Contact our support team to request the client_id and client_secret.

 - [POST /auth-tokens/v2/api](https://docs.certifyos.com/reference/application/api/auth-tokens/authtokenscontroller_createapitoken.md): Provides an access token to query the APIs

## credentialing-workflows

### CredentialingWorkflowsController_revertStatus

 - [PATCH /credentialing-workflows/{id}/revert-status](https://docs.certifyos.com/reference/application/api/credentialing-workflows/credentialingworkflowscontroller_revertstatus.md)

### Create Credentialing Note

 - [POST /credentialing-workflows/{id}/notes](https://docs.certifyos.com/reference/application/api/credentialing-workflows/credentialingworkflowscontroller_createcredentialingnote.md): Creates a new note associated with the specified credentialing workflow.

      ### Functionality
      - Adds a user-generated note to a credentialing workflow.
      - Useful for internal communication, tracking decisions, or annotating the process.
      - The note will be associated with the given workflow ID.
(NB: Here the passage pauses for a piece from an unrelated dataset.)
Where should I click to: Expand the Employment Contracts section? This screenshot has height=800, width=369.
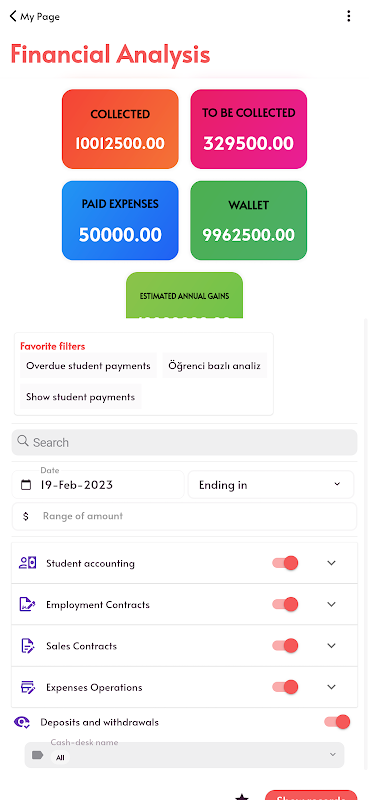[x=332, y=604]
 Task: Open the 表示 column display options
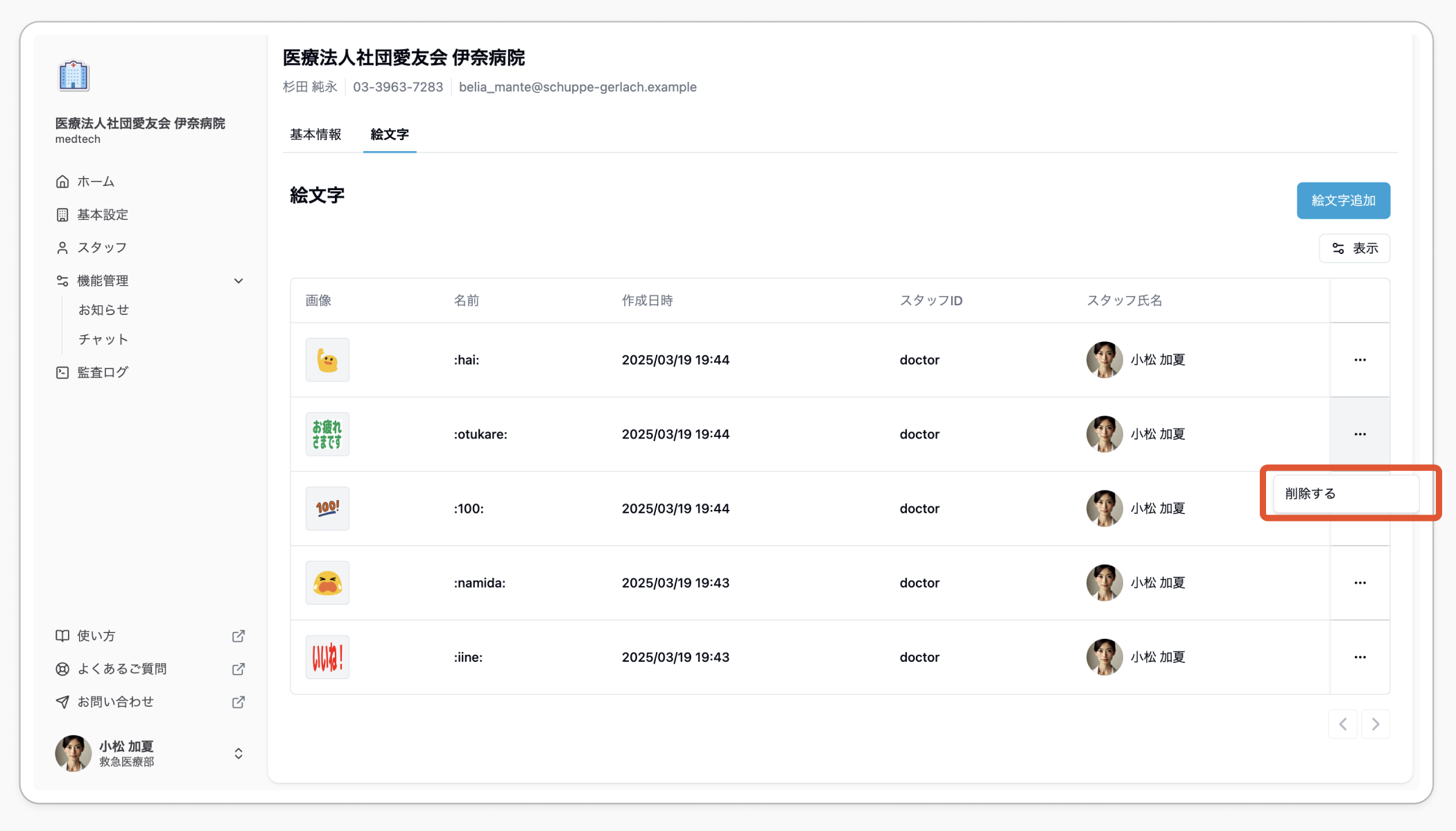point(1354,248)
### Update Credentialing Note

 - [PATCH /credentialing-workflows/{id}/notes/{noteId}](https://docs.certifyos.com/reference/application/api/credentialing-workflows/credentialingworkflowscontroller_updatecredentialingnote.md): Updates an existing note associated with a credentialing workflow.

### Populate template fields for credentialing workflow

 - [GET /credentialing-workflows/{id}/populate-template-fields](https://docs.certifyos.com/reference/application/api/credentialing-workflows/credentialingworkflowscontroller_populatetemplatefields.md): Retrieves and populates template fields for the specified credentialing workflow. Useful for generating documents, emails, or other communications that require workflow-specific data to be inserted into templates.

## v2/credentialing-workflows

### Approve Provider Credentialing Workflow

 - [PUT /v2/credentialing-workflows/{id}/steps/move-to-cred-approved](https://docs.certifyos.com/reference/application/api/v2credentialing-workflows/credentialingworkflowsv2controller_movetocredapproved.md): Move a provider credentialing workflow to approved status.
     Approval Criteria
      - The workflow must exist and be accessible to the current organization and user.
      - The workflow can only be approved by Medical Director or Provisional Approver.
      - The workflow must be in state (PSV ready, Tabled, Hold for Cred Comm) that allows the 
        requested transition.
      - Once the workflow is in the approved state, it cannot be reverted by any user besides Supervisor.

### Deny Provider Credentialing Workflow

 - [PUT /v2/credentialing-workflows/{id}/steps/move-to-cred-denied](https://docs.certifyos.com/reference/application/api/v2credentialing-workflows/credentialingworkflowsv2controller_movetocreddenied.md): Move a provider credentialing workflow to denied status.
      Denial Criteria
      - The workflow must exist and be accessible to the current organization and user.
      - The workflow can only be denied by Medical Director or Provisional Approver.
      - The workflow must be in state (PSV ready, Tabled, Hold for Cred Comm) that allows the 
        requested transition.
      - Once the workflow is in the denied state, it cannot be reverted by any user besides Supervisor.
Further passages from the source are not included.